I explore the material of glass and how it physically and emotionally contradicts itself. Using cast and blown glass, found artifacts, and a variety of scientific processes, I have the ability to express the diversity and complexity of human existence: strength, fragility, beauty, and pain. Glass displays ghostly reminiscences, signifying a personal history or memory left behind. It can also portray a lack of existence, suggesting the invisibility of a person or represented community. Glass becomes a window for the viewer to explore what might otherwise never be seen.
My work is a survey of social positioning and political climate. I challenge the viewer with contemporary topics, including sociological aspects of the working class and their tools of manual labor.

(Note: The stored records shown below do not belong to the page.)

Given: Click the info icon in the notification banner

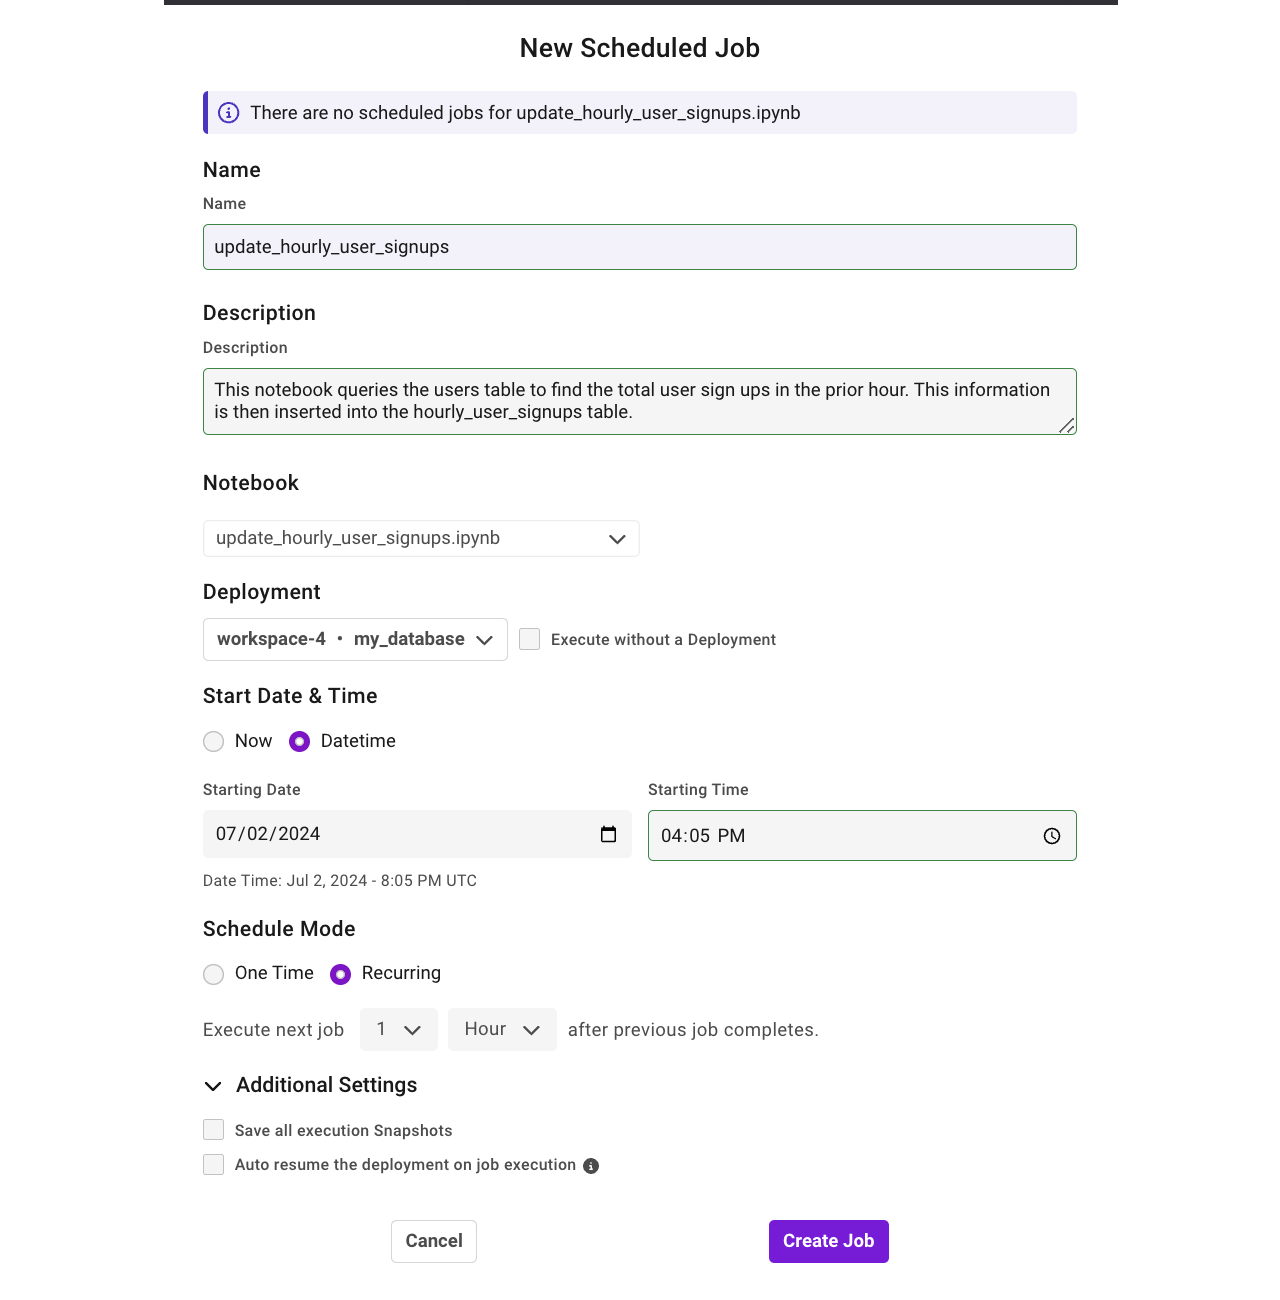Looking at the screenshot, I should (229, 112).
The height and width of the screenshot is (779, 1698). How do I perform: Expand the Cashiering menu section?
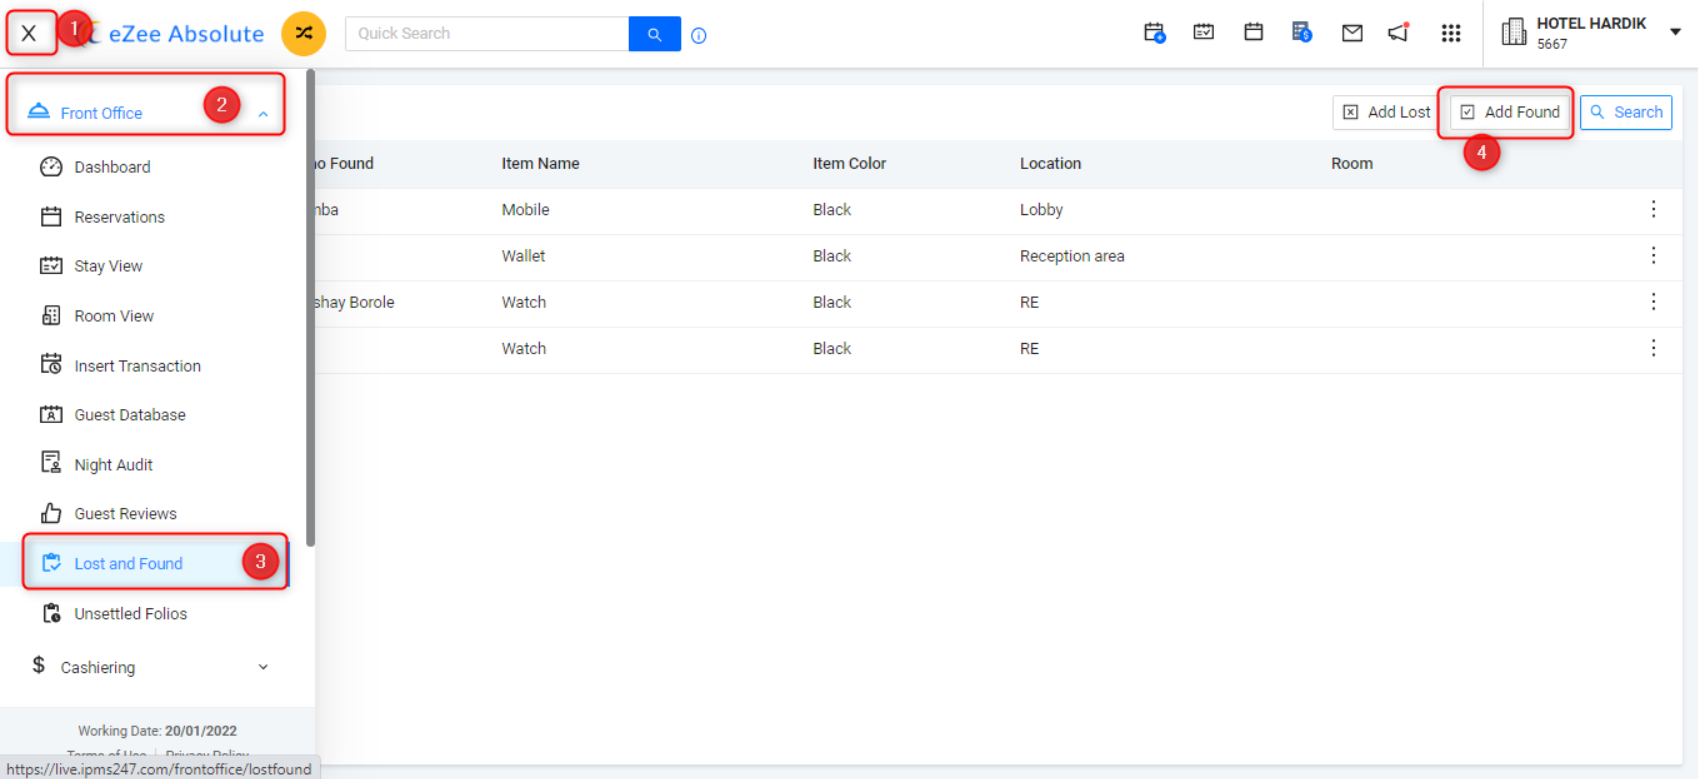[263, 667]
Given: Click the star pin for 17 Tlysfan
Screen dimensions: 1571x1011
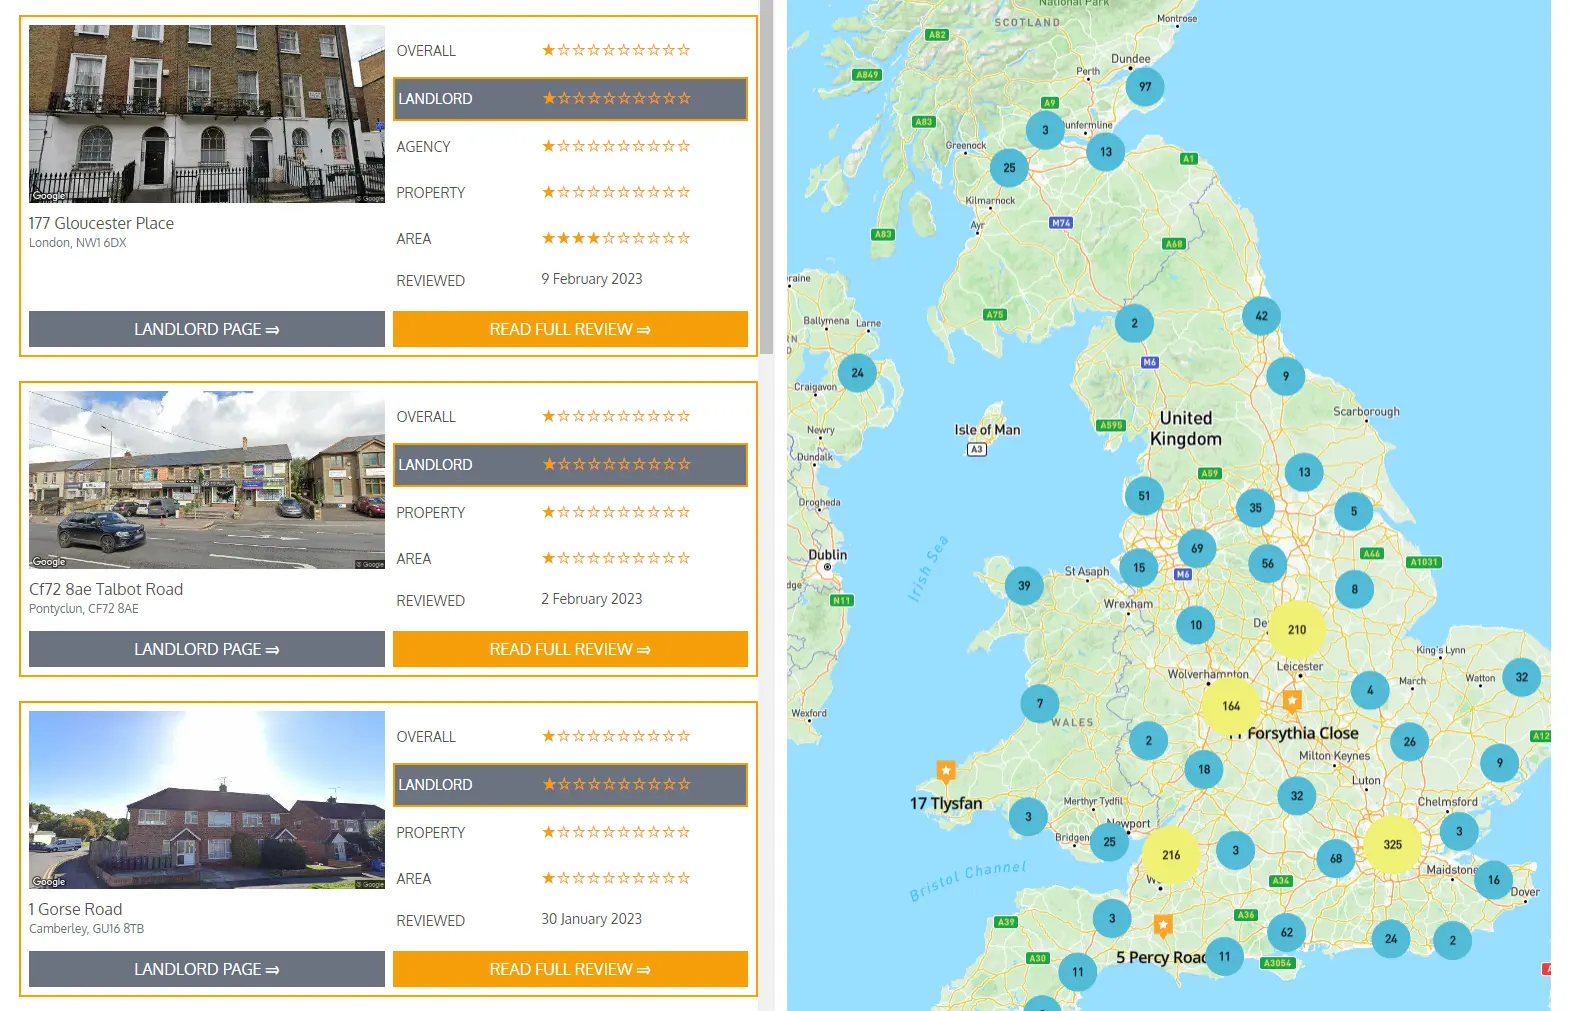Looking at the screenshot, I should click(945, 770).
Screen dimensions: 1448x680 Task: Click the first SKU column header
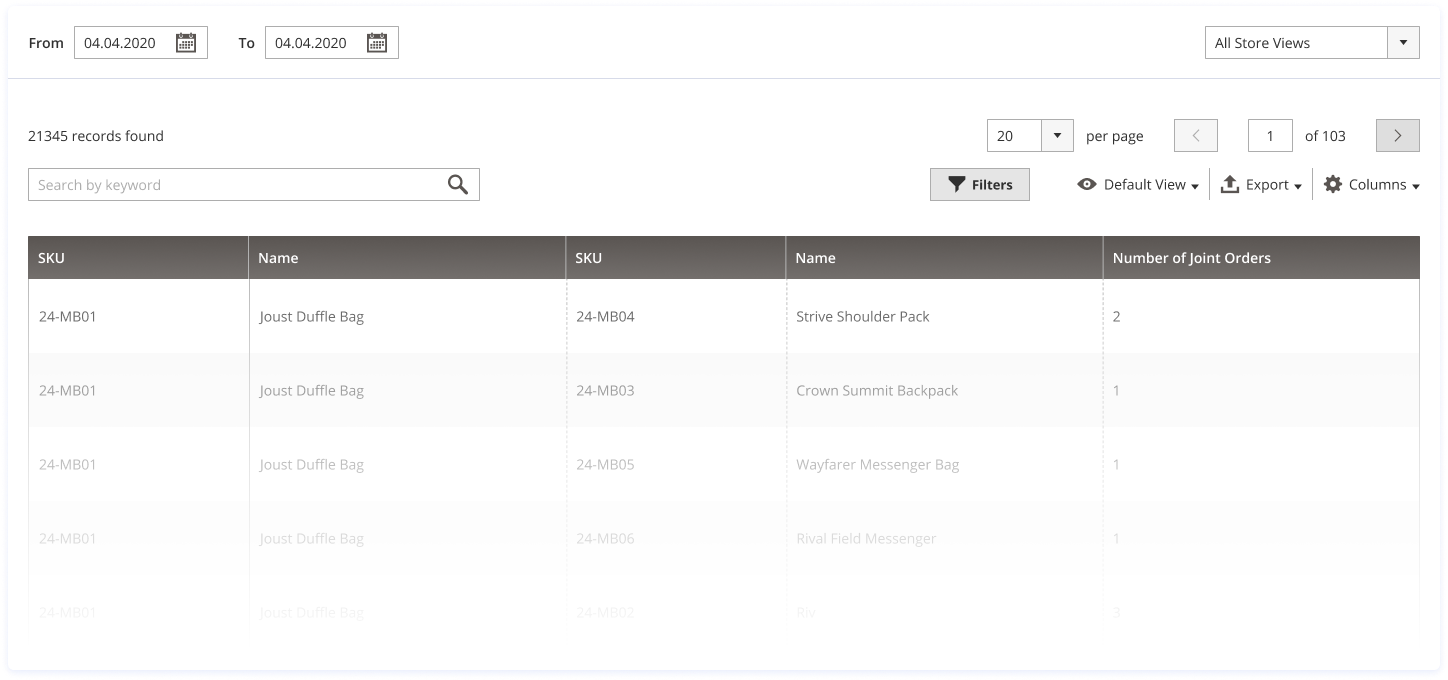click(52, 258)
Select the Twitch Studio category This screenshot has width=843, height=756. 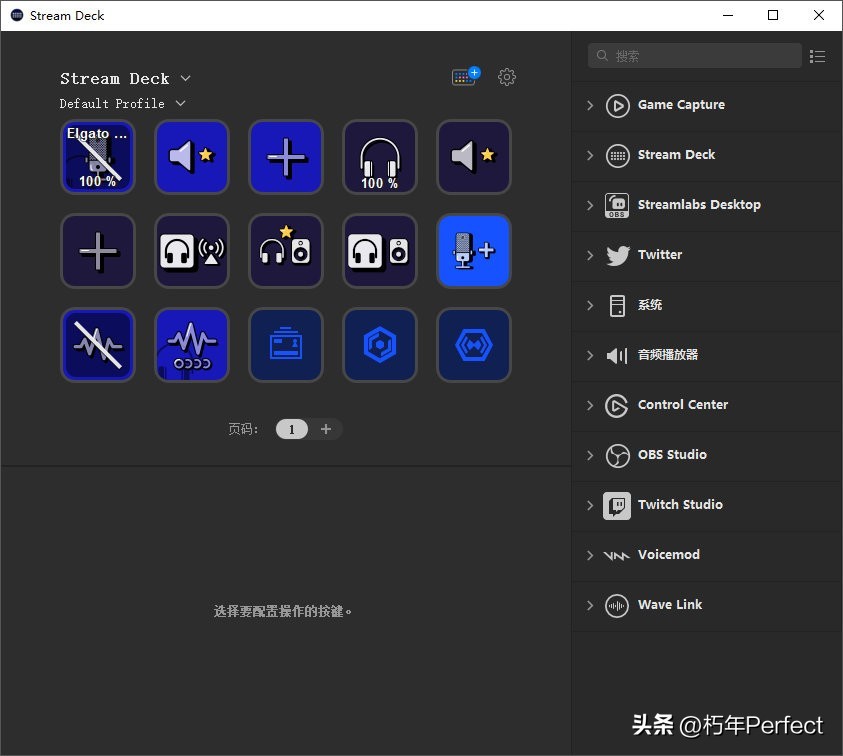680,505
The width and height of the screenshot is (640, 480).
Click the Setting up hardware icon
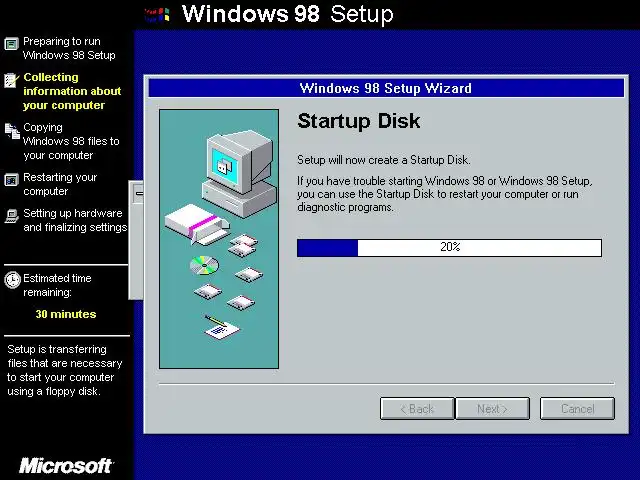[x=11, y=216]
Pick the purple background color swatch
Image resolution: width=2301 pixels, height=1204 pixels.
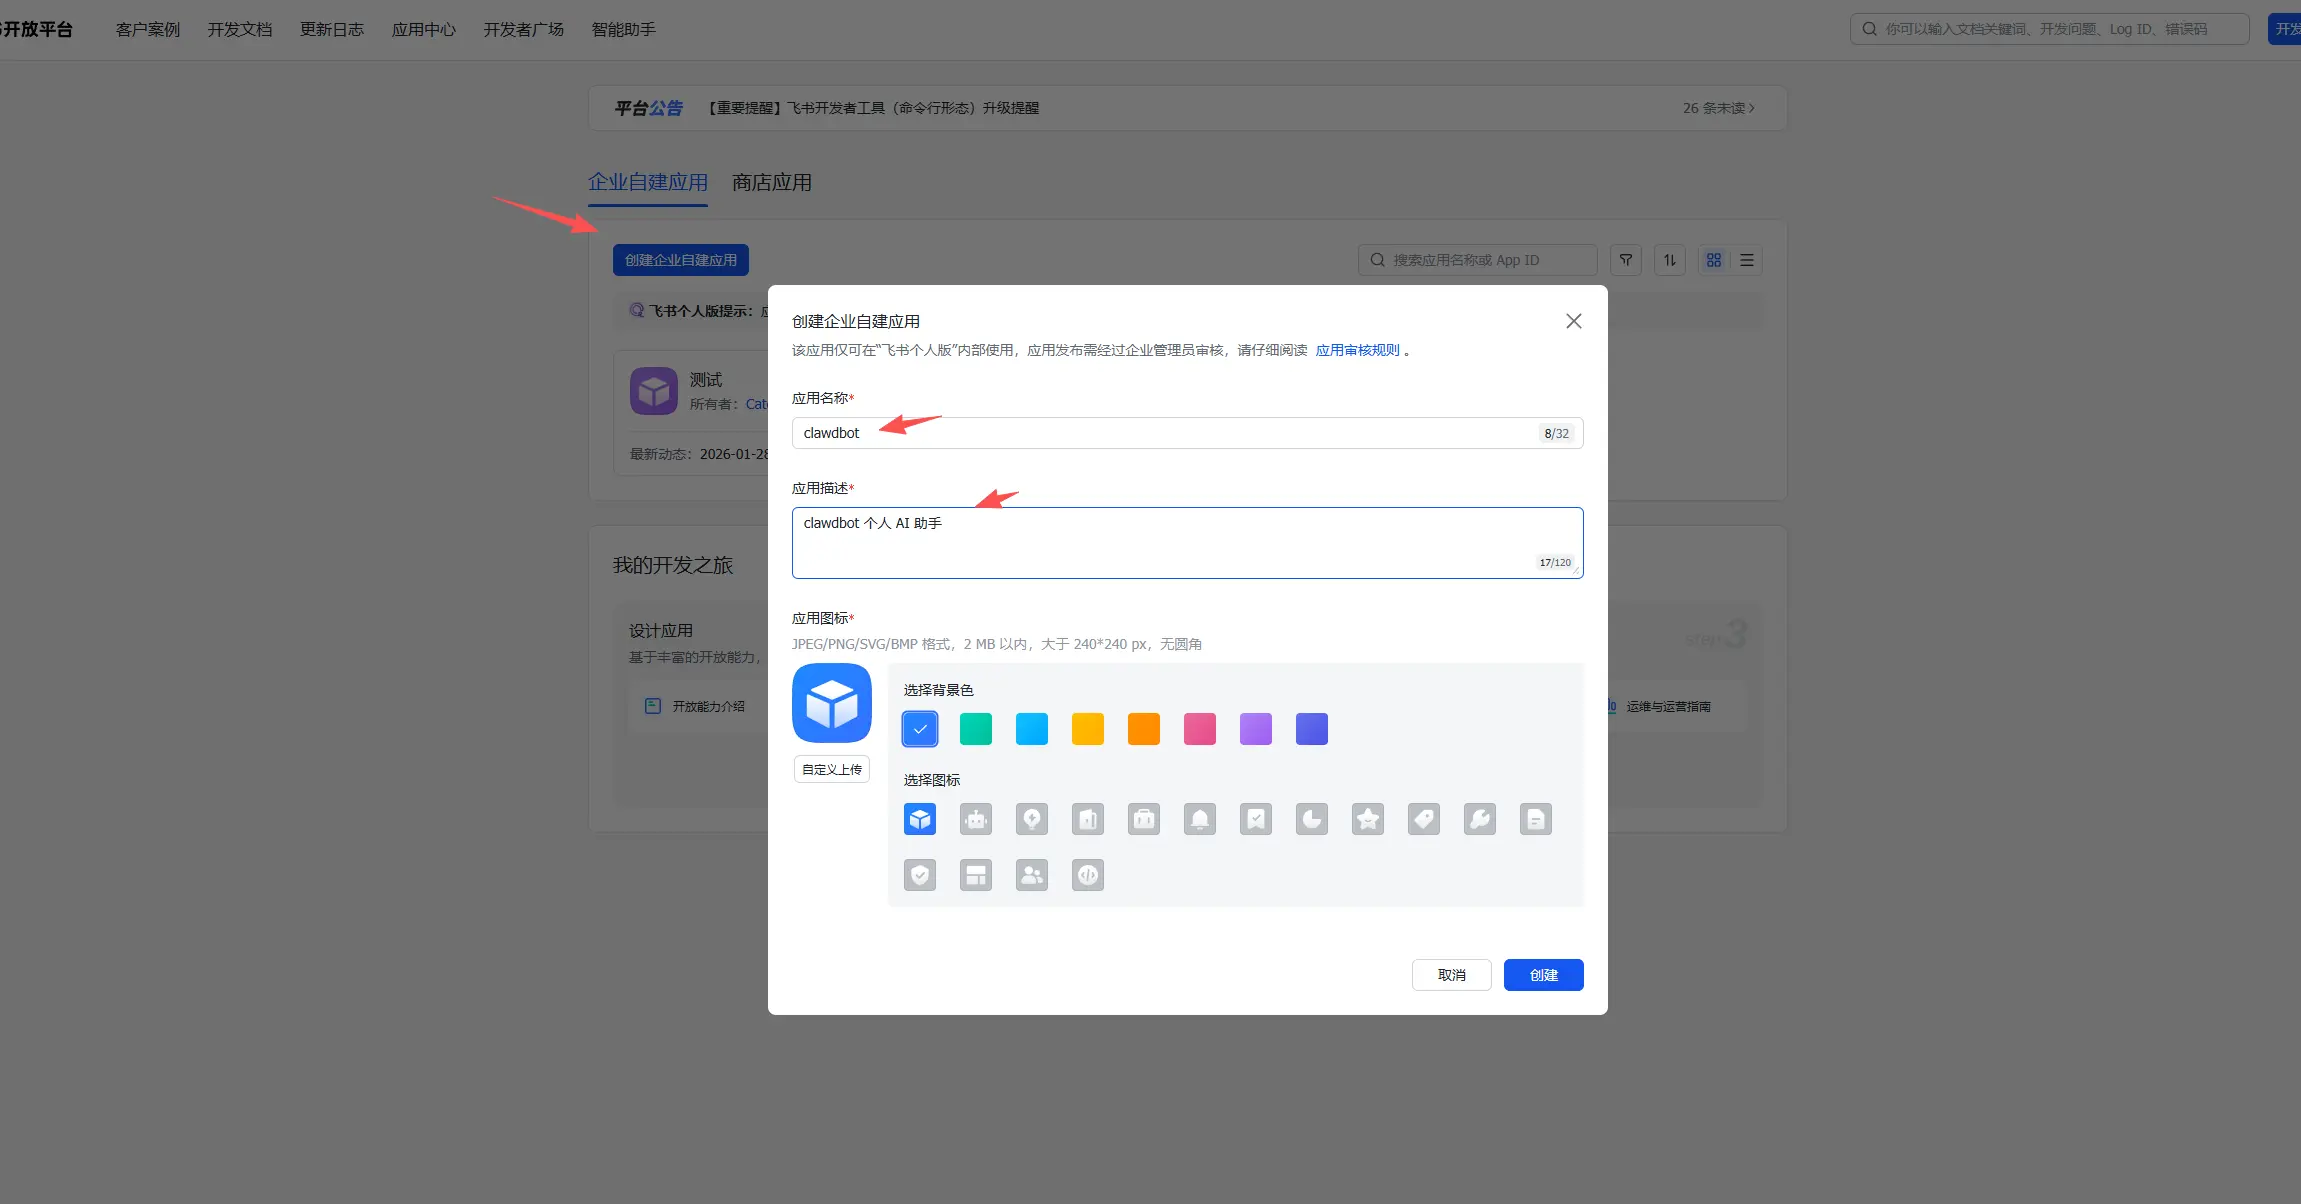[1256, 729]
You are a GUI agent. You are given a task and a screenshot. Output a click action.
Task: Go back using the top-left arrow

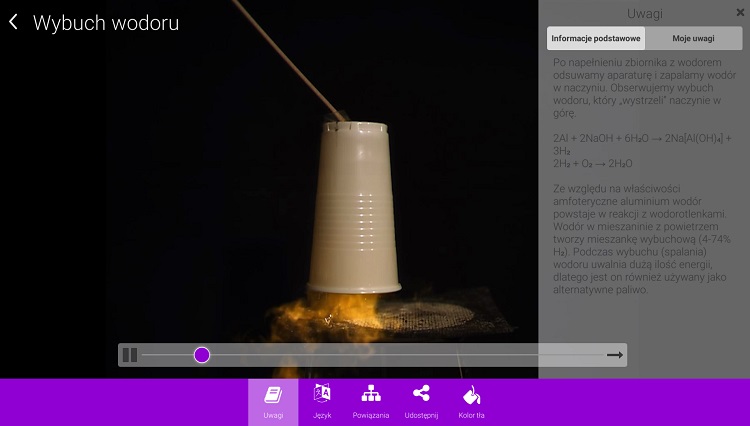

Cassandra Straubing’s sculptural work addresses issues of domestic, agricultural, and industrial labor within our current political climate using multiple mediums and processes, including glass and mixed media fabrication. She employs a wide range of glass-forming techniques including casting, blowing, hot-forming, and nontraditional glass processes to create her artwork. Straubing currently serves as the Glass Faculty Head and Studio Coordinator at San José State University in California, and Adjunct Faculty at California College of the Arts. She received her MFA in glass from Rochester Institute of Technology in 2007, and her BFA in studio art from Cal Poly, San Luis Obispo in 2002. Straubing served as President of the Glass Art Society Board of Directors for two years. Her work has been exhibited nationally, including shows in New York, Chicago, Detroit, and Portland, Oregon.